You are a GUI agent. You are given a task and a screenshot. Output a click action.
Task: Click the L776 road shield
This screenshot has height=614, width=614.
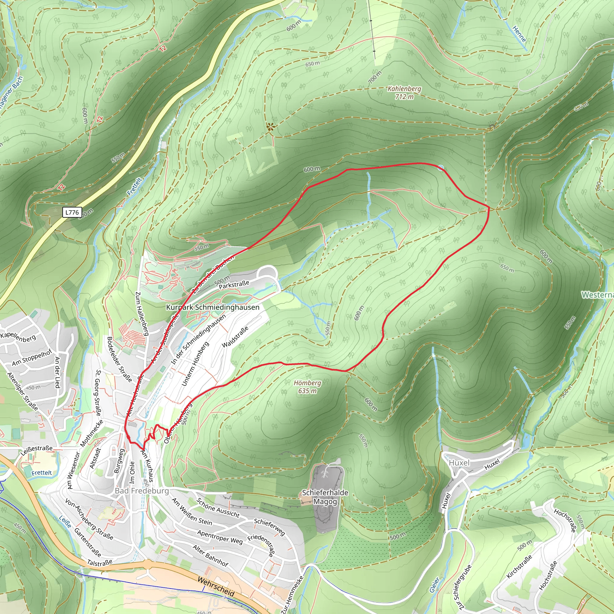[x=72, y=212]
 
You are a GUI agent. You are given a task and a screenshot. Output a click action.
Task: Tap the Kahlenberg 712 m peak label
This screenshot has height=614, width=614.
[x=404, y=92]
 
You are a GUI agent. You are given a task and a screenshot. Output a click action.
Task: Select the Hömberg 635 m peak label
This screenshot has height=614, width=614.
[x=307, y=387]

◆ ◆ ◆ ◆

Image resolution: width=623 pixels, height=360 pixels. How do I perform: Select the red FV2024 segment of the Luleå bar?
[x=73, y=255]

◆ ◆ ◆ ◆

*Given instruction*
Pick out every line of the data above that contains the string "label", and copy each one in full. Matching is case-sensitive.

*Correct result*
Task: Tap the Kahlenberg 712 m peak label
Task: Select the Hömberg 635 m peak label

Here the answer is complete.